Se o governo tivesse sido mais ousado, ou mais rico, ou menos limitado pelos obstáculos da oposição ao acordo de paz, no Congresso e entre os colombianos em geral, cada antigo combatente teria recebido um montante maior. O subsídio mensal terminará em Julho de 2019, tal como os territórios de desmobilização, onde a missão de verificação das Nações Unidas e a polícia nacional garantem a segurança e a protecção. Quase me pareceu injusto perguntar a Alex, ainda a adaptar--se às realidades básicas da sua nova vida, como via ele o futuro após o período de transição, mas o assunto era evidentemente algo que ele e os companheiros discutiam constantemente.

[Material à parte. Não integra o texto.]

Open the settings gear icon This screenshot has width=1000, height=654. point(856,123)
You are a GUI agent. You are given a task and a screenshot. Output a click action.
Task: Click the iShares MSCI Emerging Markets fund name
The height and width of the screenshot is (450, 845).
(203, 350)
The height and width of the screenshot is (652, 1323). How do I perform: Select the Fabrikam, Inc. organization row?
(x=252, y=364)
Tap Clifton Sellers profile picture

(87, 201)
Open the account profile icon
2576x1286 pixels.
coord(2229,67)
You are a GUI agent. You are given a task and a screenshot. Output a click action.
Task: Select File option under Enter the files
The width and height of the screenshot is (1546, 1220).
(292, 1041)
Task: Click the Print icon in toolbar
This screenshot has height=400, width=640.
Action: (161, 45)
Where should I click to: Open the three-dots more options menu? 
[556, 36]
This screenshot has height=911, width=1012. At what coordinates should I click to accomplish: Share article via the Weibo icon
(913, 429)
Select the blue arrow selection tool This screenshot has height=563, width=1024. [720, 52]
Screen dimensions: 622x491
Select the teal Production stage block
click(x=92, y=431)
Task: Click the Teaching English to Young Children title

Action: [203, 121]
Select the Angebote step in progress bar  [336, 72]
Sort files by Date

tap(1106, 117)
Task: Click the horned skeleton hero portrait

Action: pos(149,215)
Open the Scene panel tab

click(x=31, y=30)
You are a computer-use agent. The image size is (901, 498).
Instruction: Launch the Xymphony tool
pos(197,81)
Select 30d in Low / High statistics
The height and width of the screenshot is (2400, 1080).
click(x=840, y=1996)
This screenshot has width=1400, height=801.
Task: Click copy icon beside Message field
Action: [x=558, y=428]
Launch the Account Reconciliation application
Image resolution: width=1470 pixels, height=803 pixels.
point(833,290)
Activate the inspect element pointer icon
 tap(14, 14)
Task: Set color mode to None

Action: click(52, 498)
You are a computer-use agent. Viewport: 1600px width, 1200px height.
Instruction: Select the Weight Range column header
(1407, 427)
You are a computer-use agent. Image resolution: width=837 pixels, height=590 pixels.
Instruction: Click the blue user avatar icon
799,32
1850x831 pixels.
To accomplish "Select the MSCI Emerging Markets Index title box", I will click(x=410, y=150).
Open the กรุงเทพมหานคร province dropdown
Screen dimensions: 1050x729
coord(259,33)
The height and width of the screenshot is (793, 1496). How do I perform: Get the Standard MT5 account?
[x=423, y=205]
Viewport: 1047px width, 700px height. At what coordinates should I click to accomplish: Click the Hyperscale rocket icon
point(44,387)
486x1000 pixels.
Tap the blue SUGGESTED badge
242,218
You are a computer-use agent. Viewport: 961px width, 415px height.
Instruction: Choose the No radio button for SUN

“Aquilo que mais me preocupa é a segurança”, respondeu de imediato. Em meados da década de 1980, as negociações fracassadas com as FARC incluíram tréguas, uma amnistia e a oportunidade de criar um partido político, que se chamou Unión Patriótica. Ainda nessa década, mais de mil militantes do partido foram assassinados. Agora, as FARC vão transformar-se num novo partido, o qual, supostamente, irá orientar os ex-combatentes, ganhar eleições e conduzir a Colômbia ao mundo novo que, no entender de Alex, os seus anos de luta tornaram possível. Quando se exprime naquilo a que poderíamos chamar a sua voz heróica, Alex fala ponderadamente sobre um futuro de esforço colectivo e alegria colectiva, mas, quando apanhado desprevenido, sonha alto com a quintinha que, assim o espera, os chefes das FARC lhe vão arranjar. Também gostaria de estudar, concluir o ensino primário e obter o diploma do secundário. A vida é complexa e incerta para todos nos dias que correm, mas quem sabe? Pode ser que no fim tudo acabe por dar certo.